Guido W. Baudach, Halle 11.2, B321
Gruppenschau bei Dittrich & Schlechtriem
Die Art Cologne sieht insgesamt sehr aufgeräumt aus, aber aufwendige, große Installationen traut sich hier kaum jemand. So hat die Galerie Dittrich & Schlechtriem leichtes Spiel und sticht mit der riesigen, sich drehenden Pille von Zuzanna Czebatul heraus: "Reality" und "Embargo" steht darauf, das Psychedelische wird politisch. Im Inneren der Koje gerät man mit Lukas Städlers expliziter Fotoserie in nächtliche Cruising-Areas.
Dittrich & Schlechtriem, Halle 11.2, A329
Blalla W. Hallmann bei Ebensperger
Blalla W. Hallmann (1941-1997) war schon als Student an der Kunstakademie Nürnberg ein Außenseiter, wo man ihm auch seinen ungewöhnlichen Vornamen verpasste. Er gründete ein Comic-Theater, lernte in San Francisco den Comic-Maler Robert Crumb kennen, später führten ihn psychische Probleme immer wieder zu Krankenhausaufenthalten. Bei Ebensperger sind seine bösen Puppenhäuser zu sehen, in denen Sex und Gewalt regiert, und bemerkenswerte Glasbilder. Hallmanns Kunst schaut in die Abgründe des Lebens.

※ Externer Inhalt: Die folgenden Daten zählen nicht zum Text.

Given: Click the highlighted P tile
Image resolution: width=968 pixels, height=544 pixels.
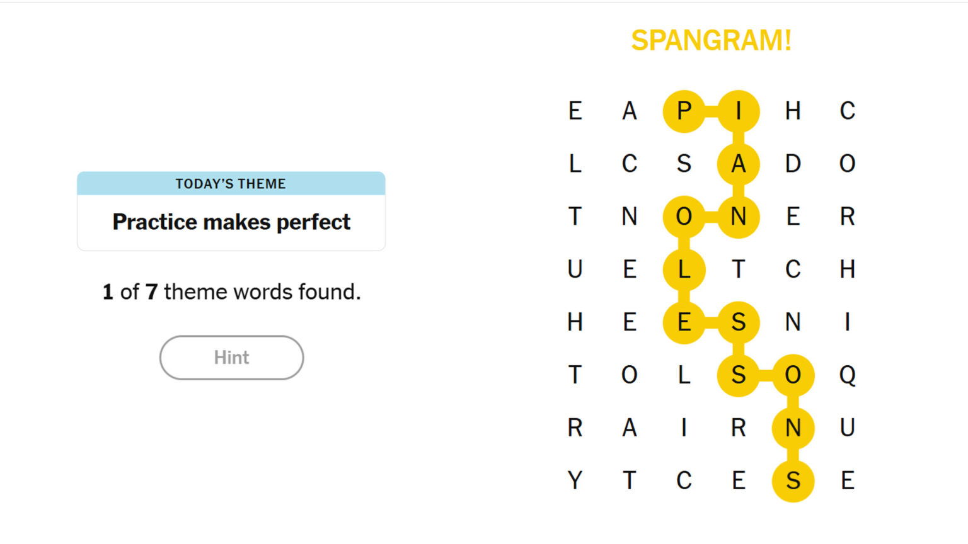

Ebensperger, Halle 11.2, A310
Elmgreen & Dragset bei Max Hetzler
In der "Zeit" gibt es die schöne Rubrik "Du siehst aus, wie ich mich fühle". Unter einem ähnlichen Motto könnte auch die Skulptur "The Touch" von Elmgreen & Dragset stehen, die bei der Galerie Max Hetzler zu sehen ist. Dabei handelt es sich um eine ziemlich realistisch aussehende Männerfigur, die bäuchlings und nur in Unterhose auf einer Massageliege ruht. Ob sein Warten auf eine wohltuende Behandlung von Erfolg gekrönt sein wird, oder ob er auf seiner Pritsche einfach allein und unberührt erkalten wird, bleibt unklar. Zumindest dürfte das Werk ein dringendes Bedürfnis vieler Besucher nach einem langen Art-Cologne-Tag ausdrücken: liegen.